* **PROBLEM TO WORK ON**:
Go through the entries one line at a time, and gather every line that has the word "corsi".

(Beginning of THE INPUT)

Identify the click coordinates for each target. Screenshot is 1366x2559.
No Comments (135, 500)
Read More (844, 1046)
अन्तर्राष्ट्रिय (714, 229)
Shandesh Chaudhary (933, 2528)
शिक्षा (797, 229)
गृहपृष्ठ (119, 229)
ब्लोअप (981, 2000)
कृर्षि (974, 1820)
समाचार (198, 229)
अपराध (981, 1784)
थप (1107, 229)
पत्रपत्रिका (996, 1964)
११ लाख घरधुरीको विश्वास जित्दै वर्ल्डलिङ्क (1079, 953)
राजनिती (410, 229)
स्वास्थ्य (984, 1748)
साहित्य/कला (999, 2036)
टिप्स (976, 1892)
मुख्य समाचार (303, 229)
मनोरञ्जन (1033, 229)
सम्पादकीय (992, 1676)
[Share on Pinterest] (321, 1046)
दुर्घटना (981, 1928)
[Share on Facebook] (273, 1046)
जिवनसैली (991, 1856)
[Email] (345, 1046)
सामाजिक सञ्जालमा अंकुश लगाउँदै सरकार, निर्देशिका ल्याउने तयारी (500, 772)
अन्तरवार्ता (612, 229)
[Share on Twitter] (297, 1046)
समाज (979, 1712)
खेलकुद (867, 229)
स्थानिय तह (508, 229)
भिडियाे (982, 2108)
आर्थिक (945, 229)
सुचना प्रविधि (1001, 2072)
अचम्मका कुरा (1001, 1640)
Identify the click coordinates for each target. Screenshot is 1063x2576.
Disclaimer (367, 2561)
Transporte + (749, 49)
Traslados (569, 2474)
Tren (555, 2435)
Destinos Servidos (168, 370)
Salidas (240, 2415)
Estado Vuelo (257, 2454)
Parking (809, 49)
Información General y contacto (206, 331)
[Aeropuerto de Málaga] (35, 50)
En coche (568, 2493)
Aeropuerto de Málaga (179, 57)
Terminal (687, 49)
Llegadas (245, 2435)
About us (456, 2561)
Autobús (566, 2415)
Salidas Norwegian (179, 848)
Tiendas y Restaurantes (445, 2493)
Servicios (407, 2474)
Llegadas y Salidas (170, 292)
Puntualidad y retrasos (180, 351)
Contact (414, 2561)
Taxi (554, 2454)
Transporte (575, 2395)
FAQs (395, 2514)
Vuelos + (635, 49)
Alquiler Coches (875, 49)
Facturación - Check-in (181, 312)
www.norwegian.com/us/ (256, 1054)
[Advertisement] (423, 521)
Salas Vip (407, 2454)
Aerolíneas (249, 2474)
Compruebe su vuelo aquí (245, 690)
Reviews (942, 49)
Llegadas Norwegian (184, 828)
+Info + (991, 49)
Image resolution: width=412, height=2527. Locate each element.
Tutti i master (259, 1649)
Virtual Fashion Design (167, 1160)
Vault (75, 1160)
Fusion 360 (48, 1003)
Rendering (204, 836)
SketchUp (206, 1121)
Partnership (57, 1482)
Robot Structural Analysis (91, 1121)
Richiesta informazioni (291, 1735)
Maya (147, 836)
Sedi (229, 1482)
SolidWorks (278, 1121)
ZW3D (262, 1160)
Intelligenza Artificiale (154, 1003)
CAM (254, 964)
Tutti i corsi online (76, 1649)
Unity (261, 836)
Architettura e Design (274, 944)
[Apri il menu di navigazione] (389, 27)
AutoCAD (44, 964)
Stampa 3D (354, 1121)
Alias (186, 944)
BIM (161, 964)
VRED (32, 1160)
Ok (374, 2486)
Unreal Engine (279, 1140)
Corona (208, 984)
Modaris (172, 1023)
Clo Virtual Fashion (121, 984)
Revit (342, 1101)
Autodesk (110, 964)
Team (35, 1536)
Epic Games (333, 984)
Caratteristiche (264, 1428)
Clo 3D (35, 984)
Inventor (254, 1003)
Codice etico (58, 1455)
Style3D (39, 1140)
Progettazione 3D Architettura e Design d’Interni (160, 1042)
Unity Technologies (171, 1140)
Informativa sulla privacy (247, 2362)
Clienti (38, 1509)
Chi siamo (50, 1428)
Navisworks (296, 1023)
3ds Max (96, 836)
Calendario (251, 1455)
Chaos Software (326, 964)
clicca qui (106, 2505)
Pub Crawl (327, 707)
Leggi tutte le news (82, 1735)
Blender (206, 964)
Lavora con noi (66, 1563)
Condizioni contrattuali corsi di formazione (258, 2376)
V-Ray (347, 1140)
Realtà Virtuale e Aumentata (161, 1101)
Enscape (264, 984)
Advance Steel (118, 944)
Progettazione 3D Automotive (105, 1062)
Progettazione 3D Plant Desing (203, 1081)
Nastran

(End of THE INPUT)

* **OUTPUT OF THE TASK**:
Tutti i corsi online (76, 1649)
Condizioni contrattuali corsi di formazione (258, 2376)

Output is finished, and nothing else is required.